Es mostren 1-5 de 16 (següent | mostra-les totes)
Perhaps the best account of the collapse of the Soviet Union.
  Mark_Feltskog | Dec 23, 2023 |
also gives reader Soviet history, reads like 1984, but all facts ( )
  pollycallahan | Jul 1, 2023 |
very readable nonfiction (history; fall of soviet union). Pulitzer #16. ( )
  reader1009 | Jul 3, 2021 |
Very interesting, like a bunch of extended New Yorker "Talk of the town" features. But like those, this can be hit or miss. Occasionally it is tiresome, and occasionally it is brilliant. Remnick doesn't give too much background; he often assumes that you basically know everyone and know the basic events. The selected background he does give I found to be very useful. In the current context of course the stories are a bit dated, but I still found them to be insightful for understanding modern Russian history. I wish Remnick would update the book with his own insights, and how he sees these stories from the current perspective. Probably this has appeared in the New Yorker, to some degree.

> "A friend of mine met Molotov before his death and he told Molotov, 'You know, it's a pity that Lenin died so early. If he had lived longer, everything would have been normal.' But Molotov said, 'Why do you say that?' My friend said, 'Because Stalin was a bloodsucker and Lenin was a noble person.' Molotov smiled, and then he said, 'Compared to Lenin, Stalin was a mere lamb.'"
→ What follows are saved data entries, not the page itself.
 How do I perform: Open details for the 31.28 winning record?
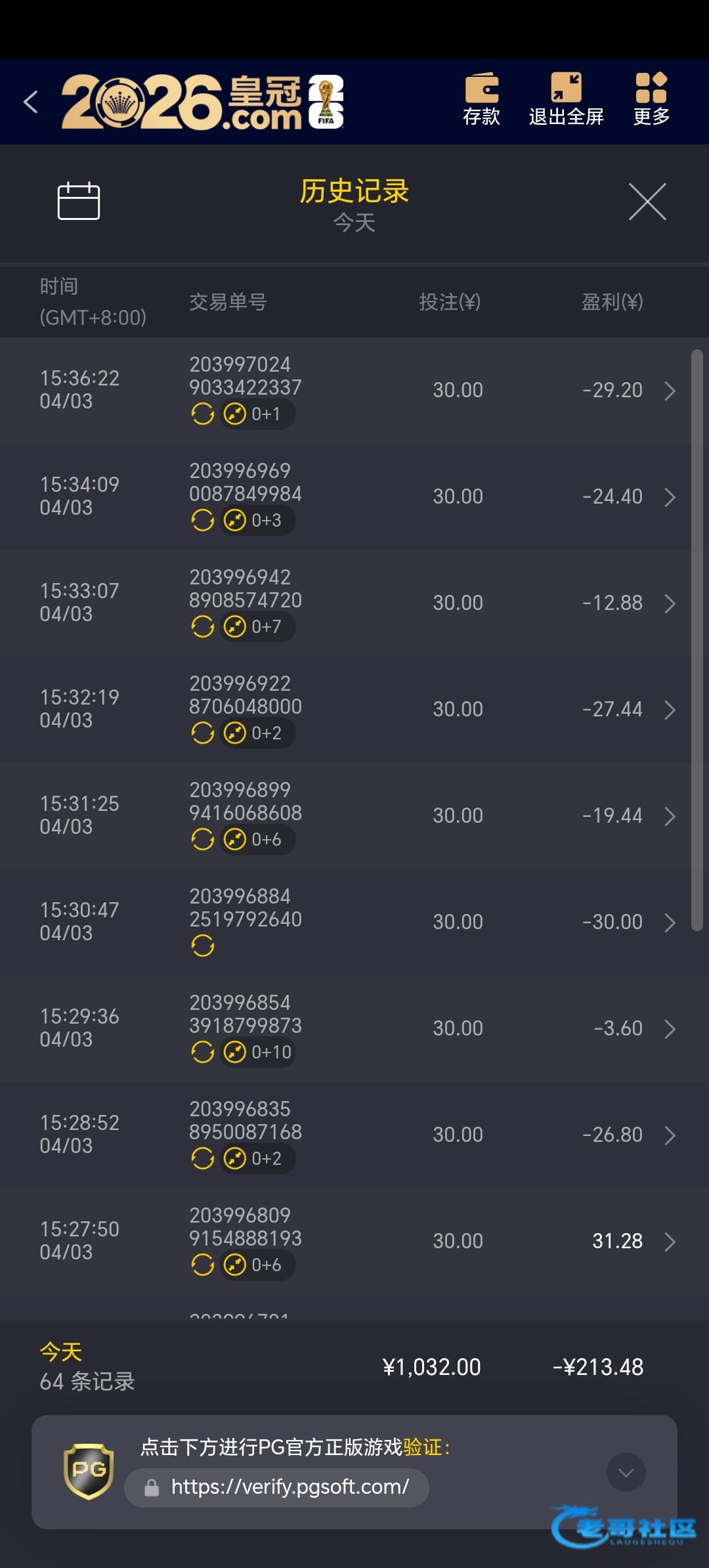[x=670, y=1242]
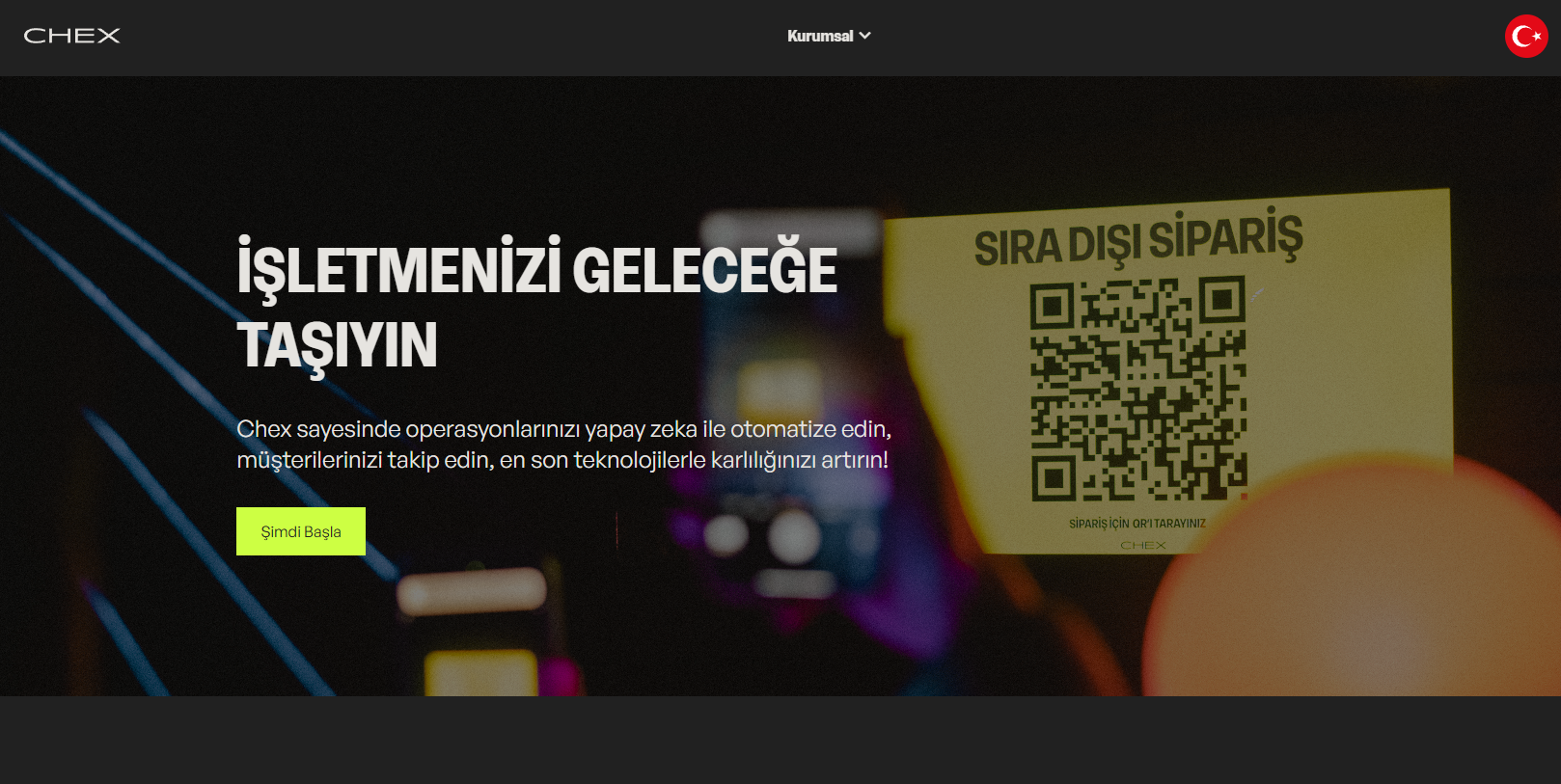Expand the chevron next to Kurumsal
The height and width of the screenshot is (784, 1561).
tap(865, 36)
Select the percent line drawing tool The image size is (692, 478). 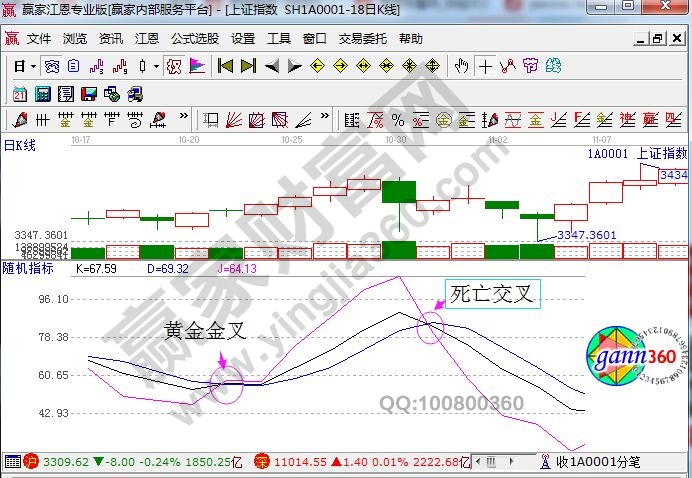pos(397,120)
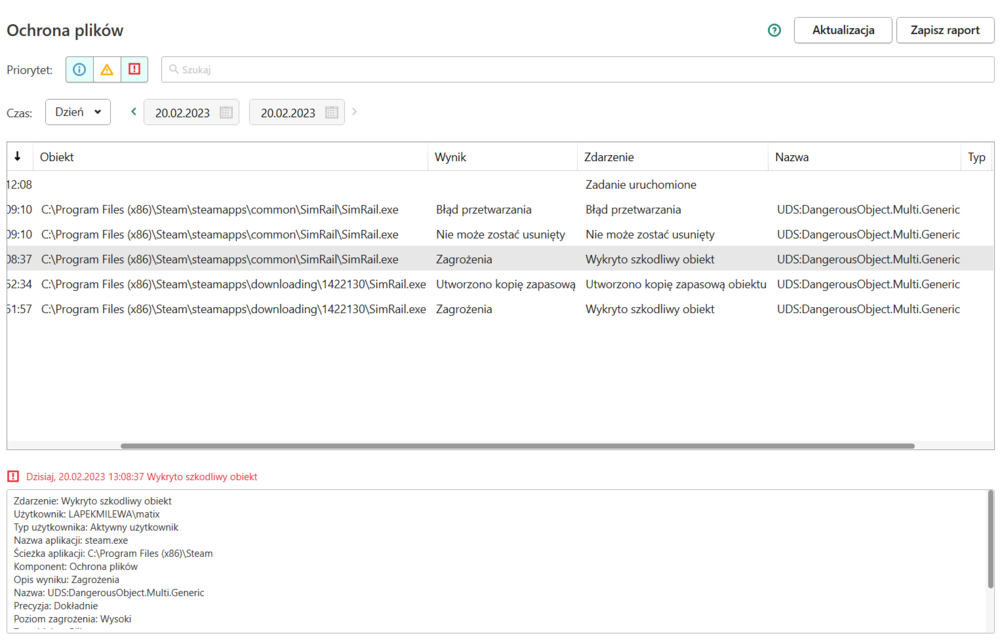Click the red alert icon above details

[x=13, y=477]
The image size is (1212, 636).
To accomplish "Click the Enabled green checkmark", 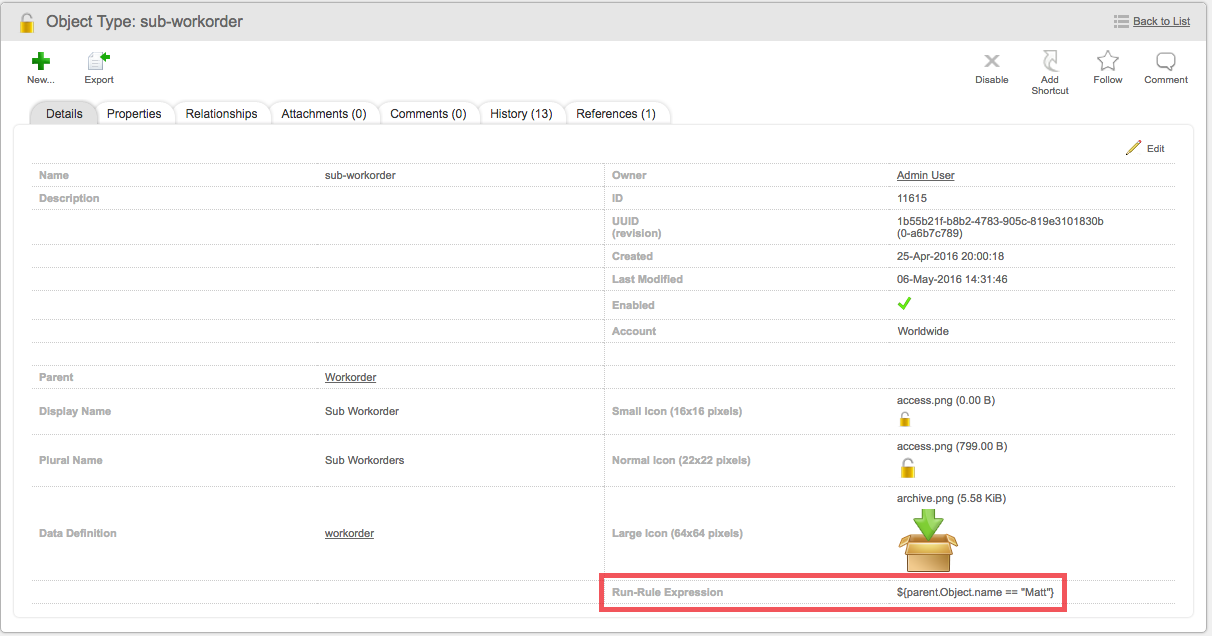I will [x=904, y=303].
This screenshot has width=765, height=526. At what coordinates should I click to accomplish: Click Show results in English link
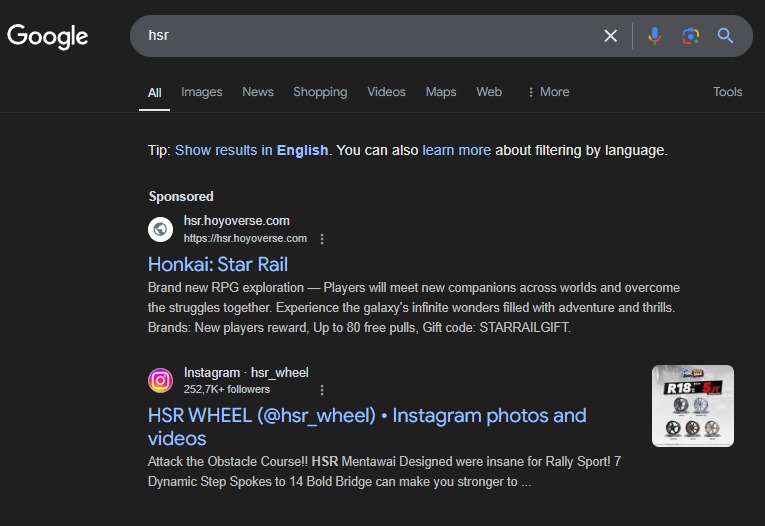tap(251, 150)
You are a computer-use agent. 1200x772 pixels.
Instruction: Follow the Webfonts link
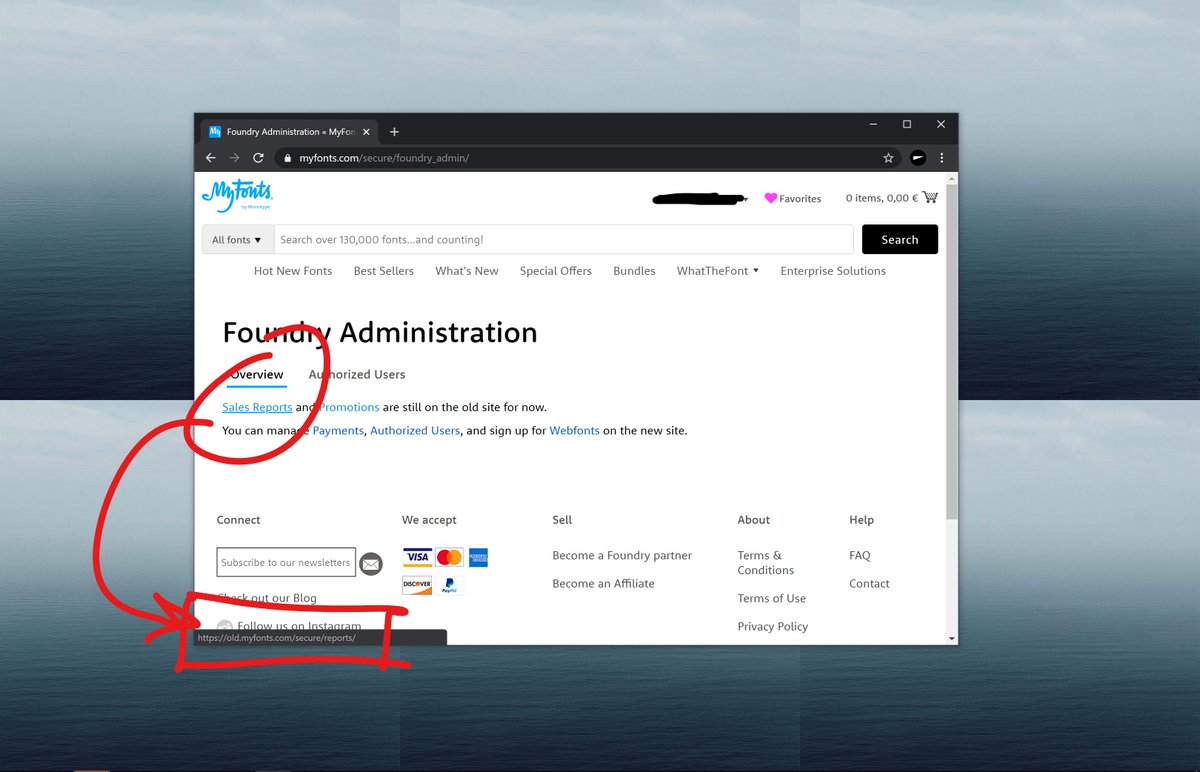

> On November 2, 1987, at the Kremlin's Palace of Congresses, Gorbachev delivered his speech to a national television audience and the great relics of the Communist world. Erich Honecker of East Germany, Wojciech Jaruzelski of Poland, Fidel Castro of Cuba, Daniel Ortega of Nicaragua, Milos Jakes of Czechoslovakia, Nicolae Ceauşescu of Romania, Gorbachev's own Central Committee: they were all there to hear what would, and would not, be said about the history of the regime. Soon, all of them would fall to revolution and election—all but Castro—and in large part, the reason was this speech. Bland, hedged, filled with the Communist Party Newspeak imagined by George Orwell and perfected by committees of cowardly men, Gorbachev's speech nevertheless opened the gate. And the lion of history came roaring in.

> What was really incredible in 1988 and 1989 was to ride the subways and see ordinary people reading Pasternak in their sky-blue copies of Novy Mir or the latest historical essays in the red-and-white Znamya. For a couple of years, stokers, drivers, students, everyone consumed this material with an animal hunger. They read all the time, riding up escalators, walking down the streets, reading as if scared that this would all disappear once more into the censor's black box

> By the time she was sixteen and Bukharin was forty-two, she had a terrific crush on him. One day she wrote Bukharin a love letter finally confessing her feelings. As she climbed the stairs to slip the letter under Bukharin's door, she saw Stalin's boots ahead of her. He was clearly headed for Bukharin's room. She gave Stalin the letter and asked him to deliver it; for a moment, at least, one of the great murderers of the twentieth century played mailman for a young girl in love.

> His unerring sense of rightness, like that of scientist-moralists from Galileo to Oppenheimer, was steeped in his understanding of the scientific problems of light and time, his firsthand appreciation of both the laws of the universe and man’s tragic tendency to turn progress into catastrophe. He held in mind, it seemed, a picture, even a music, of eternity. Sakharov once turned to his wife and said, "Do you know what I love most of all in life?" Later, Bonner would confide to a friend, "I expected he would say something about a poem or a sonata or even about me." Instead, Sakharov said, "The thing I love most in life is radio background emanation"—the barely discernible reflection of unknown cosmic processes that ended billions of years ago. … His physics and his politics grew out of the same mind, the same sense of wholeness and responsibility. "Other civilizations, perhaps more successful ones, may exist an infinite number of times on the preceding and following pages of the Book of the Universe," Sakharov wrote in his Nobel Prize lecture. "Yet we should not minimize our sacred endeavors in the world, where, like faint glimmers in the dark, we have emerged for a moment from the nothingness of unconsciousness into material existence. We must make good the demands of reason and create a life worthy of ourselves and of the goals we only dimly perceive."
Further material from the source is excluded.